20th November 2014
DVR insecurity has been on the cards for quite some time now. When we started developing our System 2 DVRs we looked at 13 different manufacturers and quite a lot of their products were vulnerable. Worryingly many of the firms supply DVRs to national CCTV suppliers meaning the number affected is potentially huge.
This initial vulnerability lay within the Linux software contained on the DVR. It is possible to exploit the software and access the network on which the DVR is connected.
Our System 2 and System 2.1 DVRs are not affected.
The other thing we have avoided on security grounds is UPnP, Universal Plug and Play. Whilst appealing because it potentially makes remote access to your CCTV system easy, in our opinion it leaves routers and consequently your networks vulnerable from outside attack. With our port forwarding set up we limit exposure to the outside world and protect your local network.
The website currently in the news which looks for video cameras is exploiting a weakness which mostly affects IP cameras. You can quite easily make a programme which tricks an IP camera into sending out footage.
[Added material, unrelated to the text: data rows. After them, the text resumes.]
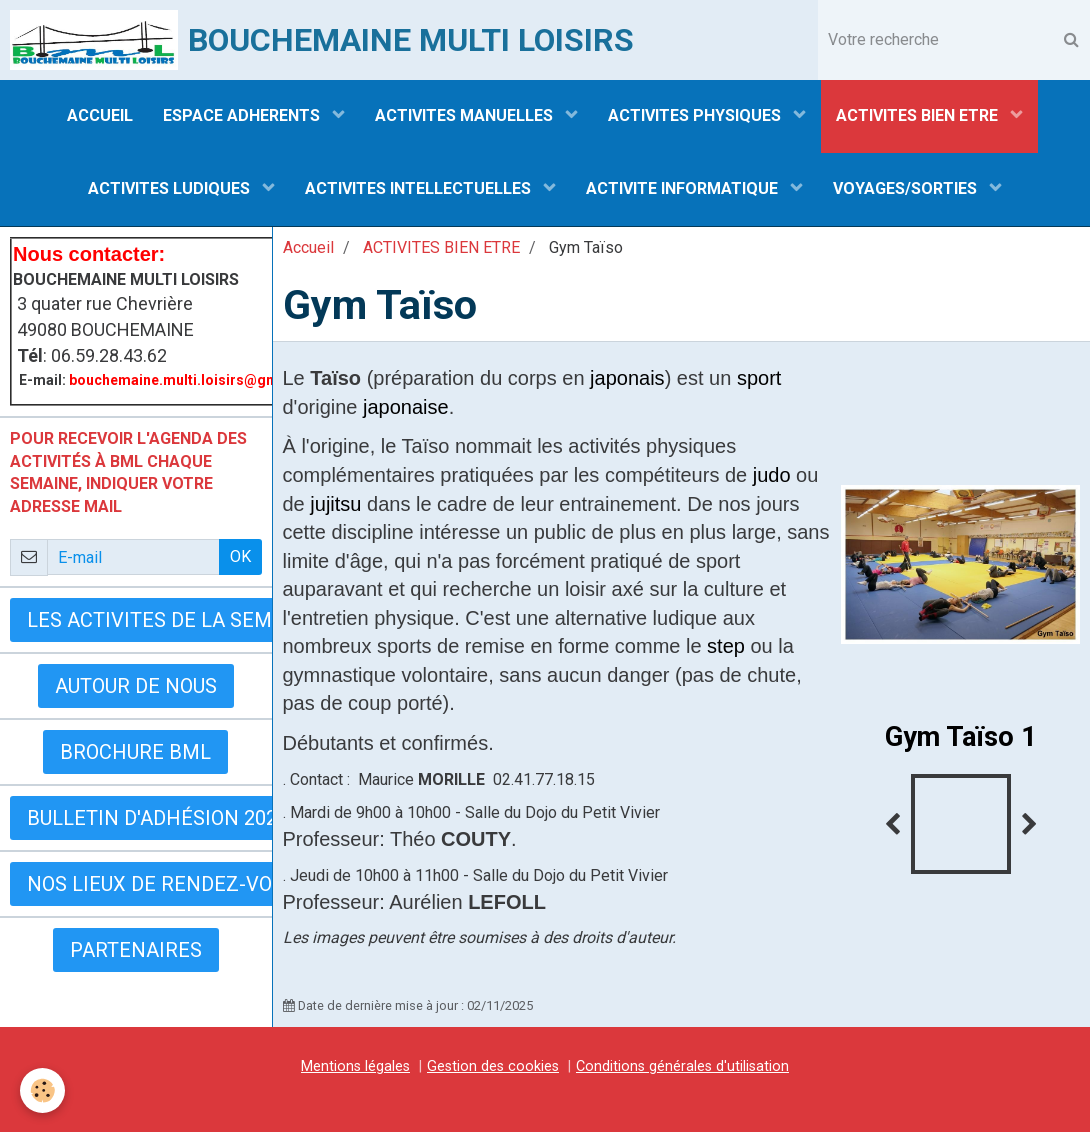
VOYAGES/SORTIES (907, 188)
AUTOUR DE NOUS (136, 686)
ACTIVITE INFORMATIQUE (684, 188)
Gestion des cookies (493, 1066)
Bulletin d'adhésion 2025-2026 (183, 818)
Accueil (308, 247)
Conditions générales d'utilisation (682, 1066)
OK (240, 556)
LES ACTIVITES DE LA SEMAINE (172, 620)
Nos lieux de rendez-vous (161, 884)
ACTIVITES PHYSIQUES (696, 115)
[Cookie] (42, 1090)
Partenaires (136, 950)
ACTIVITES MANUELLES (466, 115)
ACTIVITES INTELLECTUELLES (420, 188)
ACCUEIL (100, 115)
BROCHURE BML (135, 752)
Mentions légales (355, 1066)
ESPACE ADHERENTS (243, 115)
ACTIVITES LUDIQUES (171, 188)
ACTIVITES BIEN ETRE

Our DVRs don't stream raw video images in the same way. The footage is contained within a player framework. You can't trick the DVR into sending out pictures or video. It has been reported that DVRs from some other manufacturers may have potential vulnerability.
The final point to be aware of is that all the images we have seen so far exploit default user names & passwords. Other than the Linux vulnerability mentioned at the start of this article (which doesn’t affect our DVRs), as soon as you change your password you shut the door. So make sure you are not using the default password on your DVR
It's worth reminding you that there is no back door into our DVRs if you forget your password. This is a good thing as it removes a potential weakness. If you forget your password the DVR will need to come back to us.
We hope that answers some of the questions you might have following the recent News articles.